## The task
With pictures left out, please repeat word for word the lines from the one containing "Open the settings gear icon" through the end of the records.

-- Source material follows --

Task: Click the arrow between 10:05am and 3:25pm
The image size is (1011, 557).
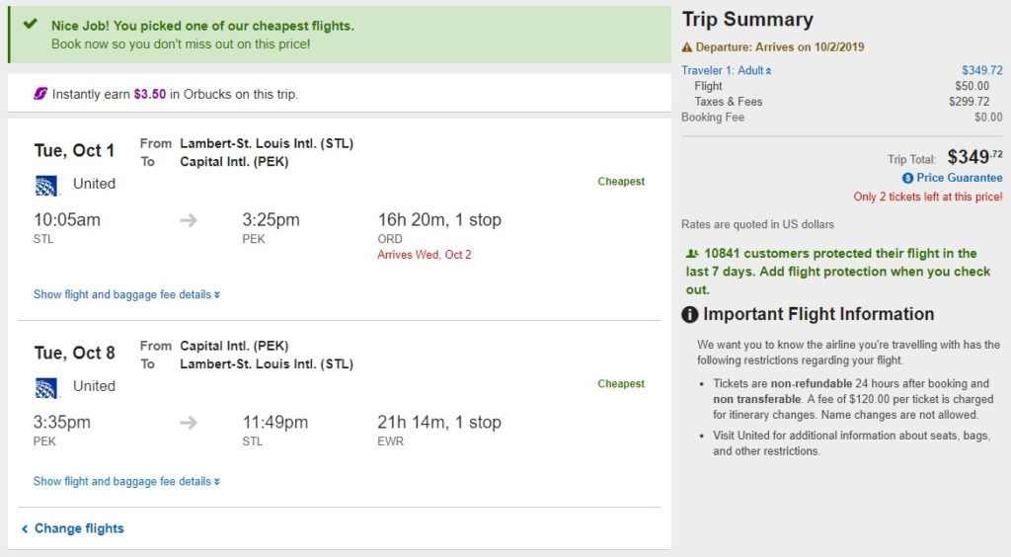Action: coord(189,220)
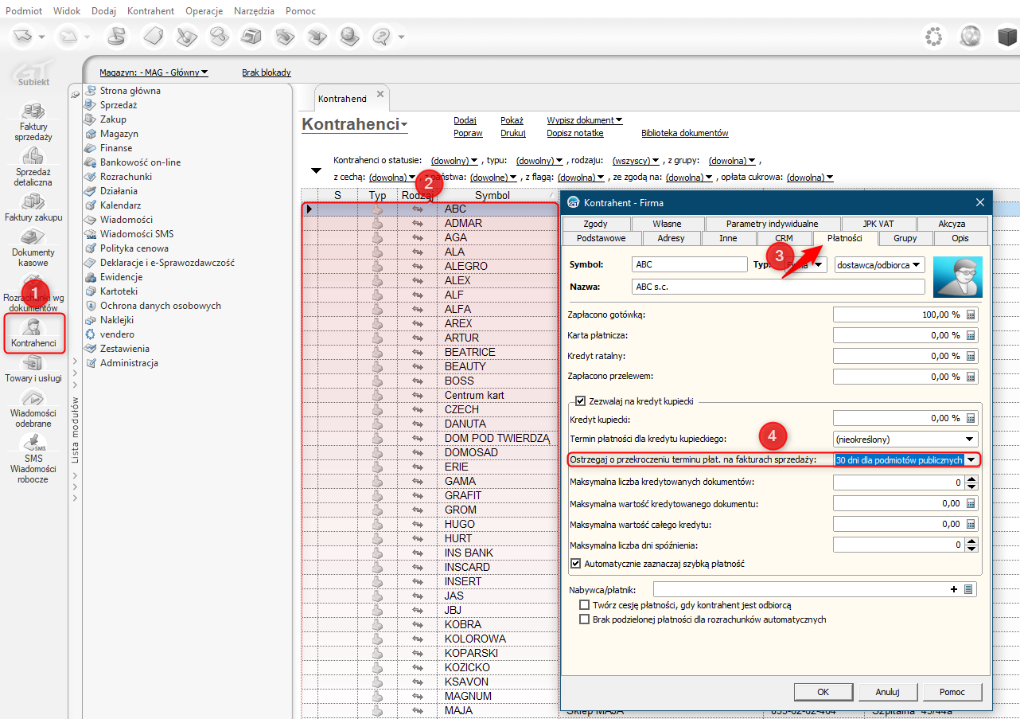Click Biblioteka dokumentów link

pyautogui.click(x=684, y=134)
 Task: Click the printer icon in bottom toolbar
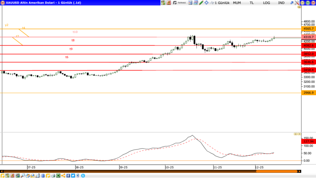tap(53, 176)
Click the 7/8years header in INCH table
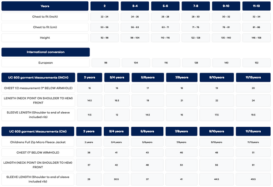Screen dimensions: 273x187 [182, 78]
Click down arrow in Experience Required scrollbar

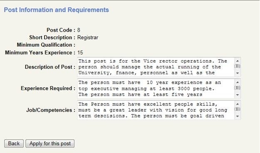coord(238,95)
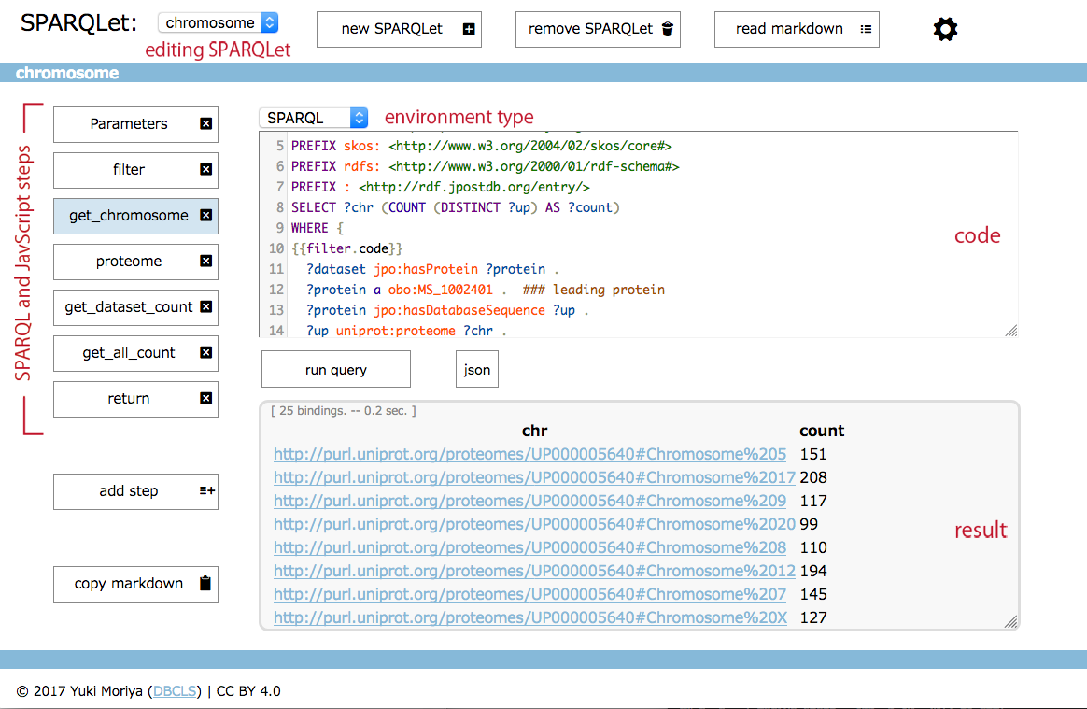Click the list icon on read markdown
Image resolution: width=1087 pixels, height=709 pixels.
pos(866,30)
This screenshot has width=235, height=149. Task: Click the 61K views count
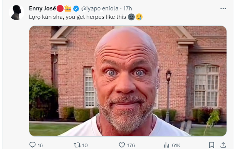click(176, 145)
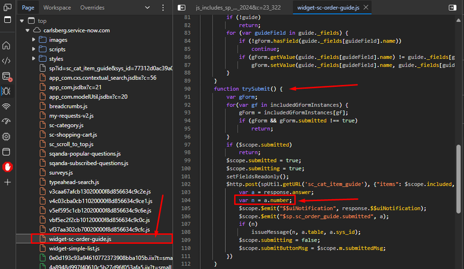The width and height of the screenshot is (464, 269).
Task: Switch to the Workspace tab
Action: pyautogui.click(x=57, y=7)
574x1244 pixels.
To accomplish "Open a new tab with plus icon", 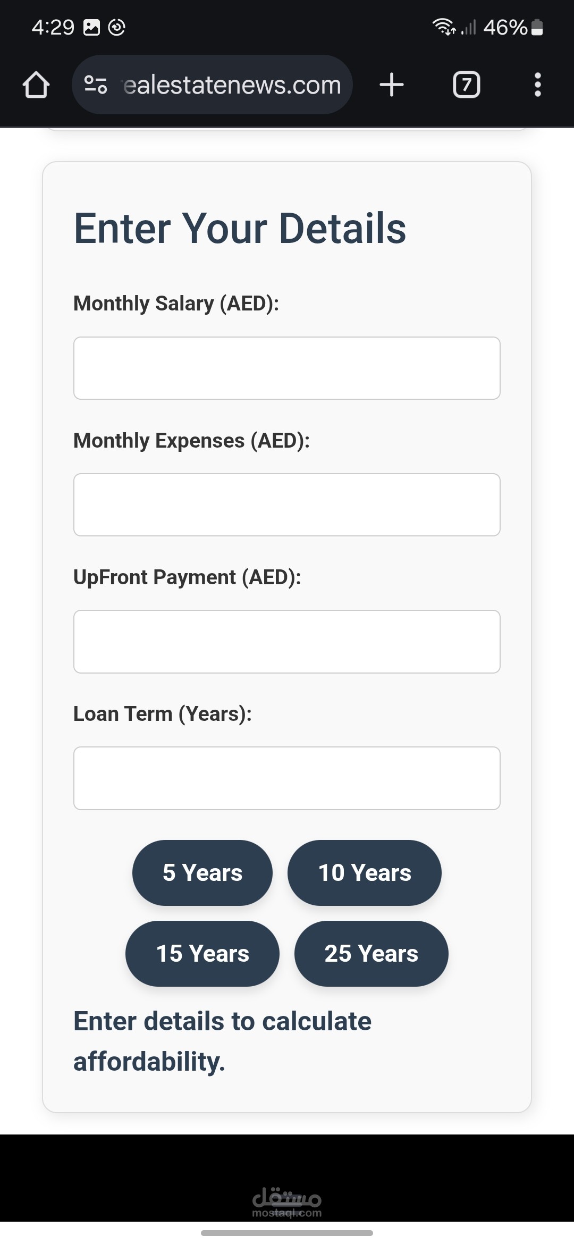I will 392,85.
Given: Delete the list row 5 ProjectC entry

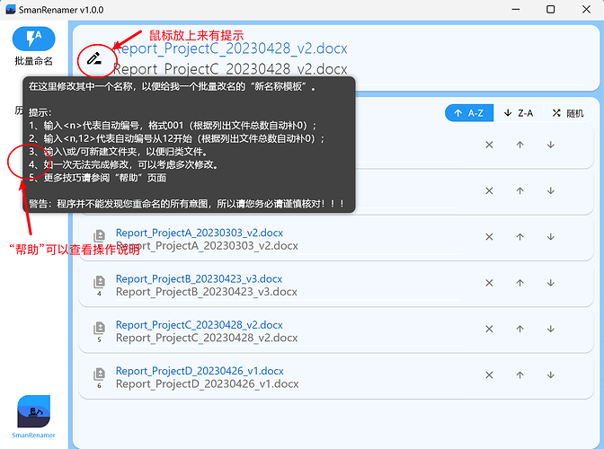Looking at the screenshot, I should 489,330.
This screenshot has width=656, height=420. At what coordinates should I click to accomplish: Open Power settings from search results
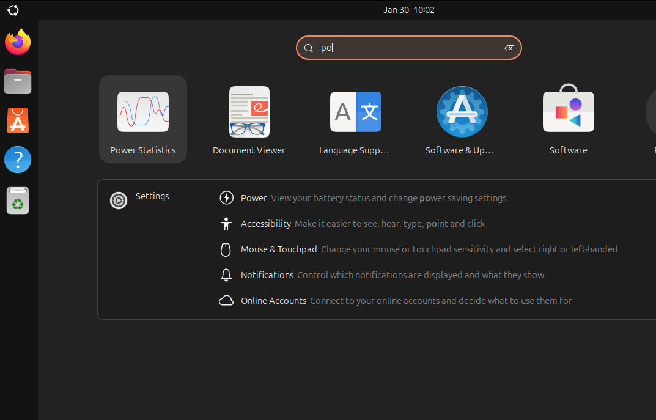click(x=254, y=197)

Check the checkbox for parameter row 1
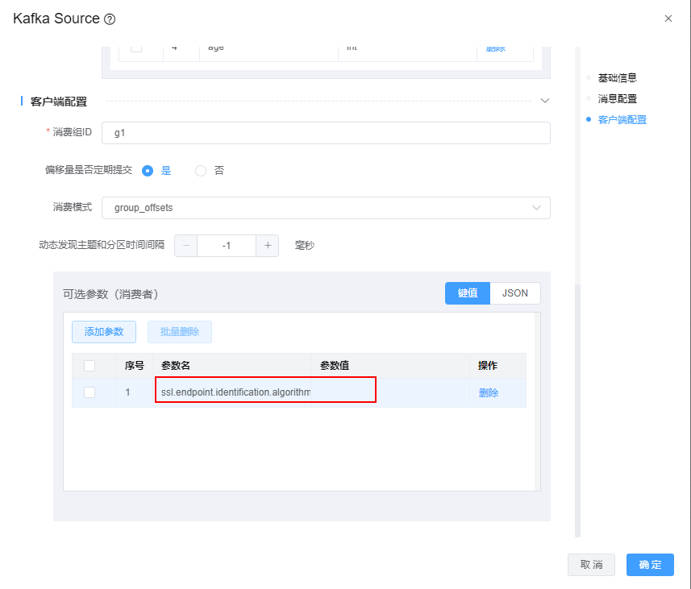[x=89, y=392]
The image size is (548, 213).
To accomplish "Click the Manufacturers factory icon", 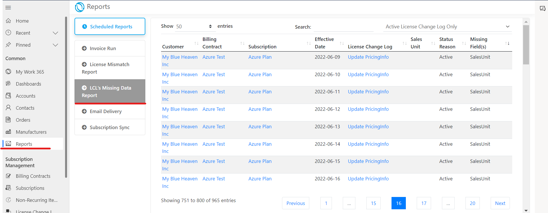I will point(8,132).
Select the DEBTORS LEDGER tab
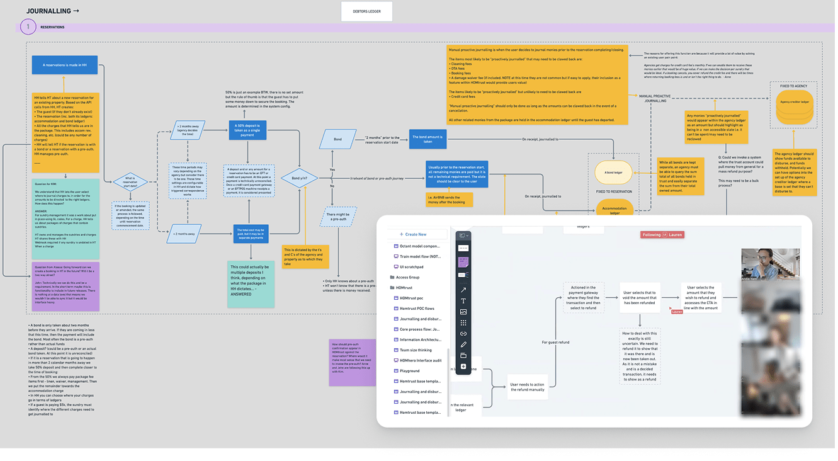Screen dimensions: 838x461 point(366,11)

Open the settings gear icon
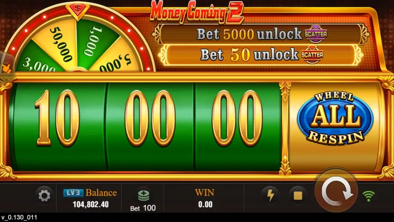click(44, 196)
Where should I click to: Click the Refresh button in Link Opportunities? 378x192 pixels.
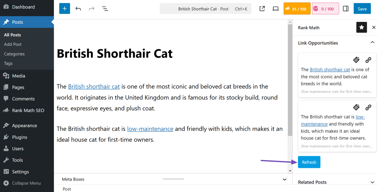[x=309, y=162]
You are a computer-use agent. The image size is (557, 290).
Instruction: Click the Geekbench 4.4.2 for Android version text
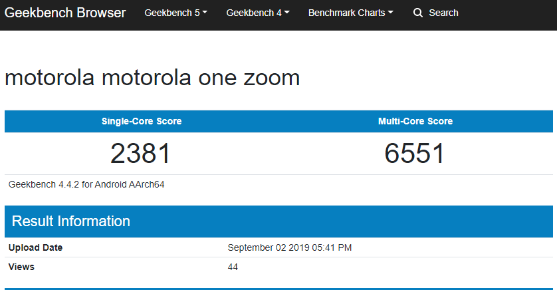(x=86, y=184)
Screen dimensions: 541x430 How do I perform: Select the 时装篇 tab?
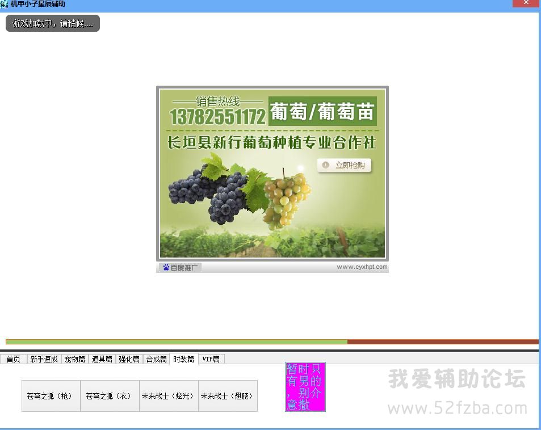click(x=183, y=359)
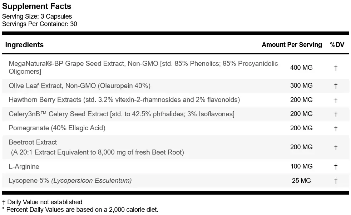Click the 400 MG amount value
Viewport: 351px width, 215px height.
301,68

-- Source material concluded --

## Reply to the exercise
Open the settings gear icon
click(44, 196)
Where should I click to: Click the Refresh button in Link Opportunities? 378x192 pixels.
[x=309, y=162]
You are a computer-use agent. The image size is (557, 290).
Instruction: Click the Geekbench 4.4.2 for Android version text
(x=86, y=184)
Screen dimensions: 541x430 How do I perform: Select the 时装篇 tab?
click(x=183, y=359)
Click the 400 MG amount value
Viewport: 351px width, 215px height.
301,68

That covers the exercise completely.